Problem description
Without including the images, transcribe each record precisely as it appears below.

Collected data
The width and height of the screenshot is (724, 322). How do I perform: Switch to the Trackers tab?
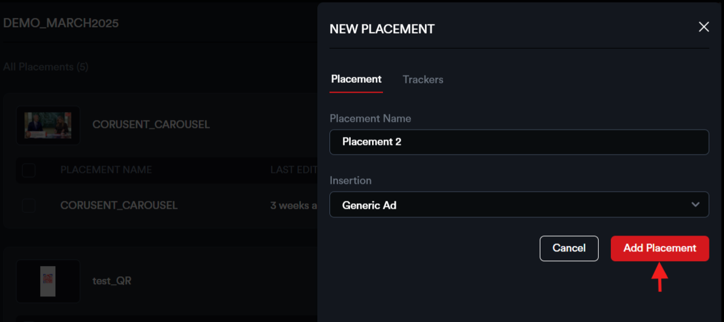click(422, 79)
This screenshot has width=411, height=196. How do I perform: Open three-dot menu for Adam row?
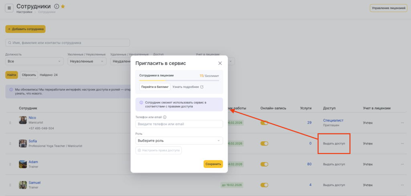(x=402, y=164)
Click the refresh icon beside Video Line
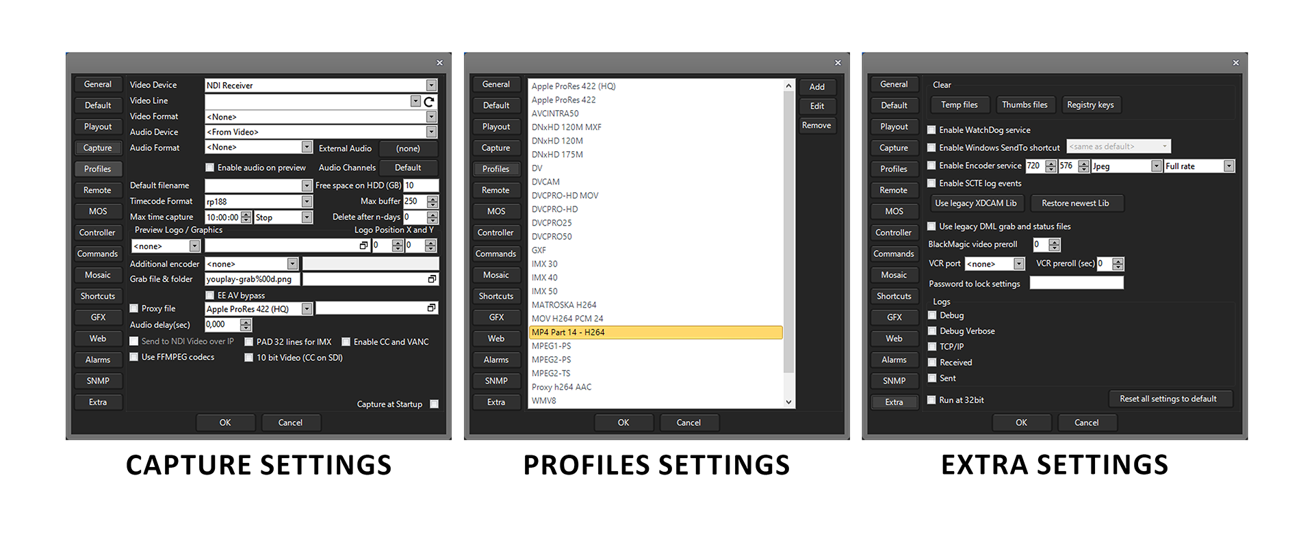The width and height of the screenshot is (1314, 547). click(429, 102)
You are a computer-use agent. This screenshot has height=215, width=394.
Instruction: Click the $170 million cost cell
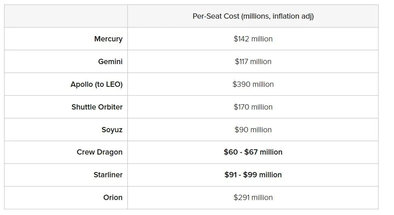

Exercise response
The width and height of the screenshot is (724, 322). How do I perform: Switch to the Trackers tab?
click(422, 79)
This screenshot has width=411, height=196. How do I perform: Open three-dot menu for Adam row?
(x=402, y=164)
Click the refresh icon beside Video Line
The width and height of the screenshot is (1314, 547). click(429, 102)
You are a computer-use agent. This screenshot has height=215, width=394.
Instruction: Click the $170 million cost cell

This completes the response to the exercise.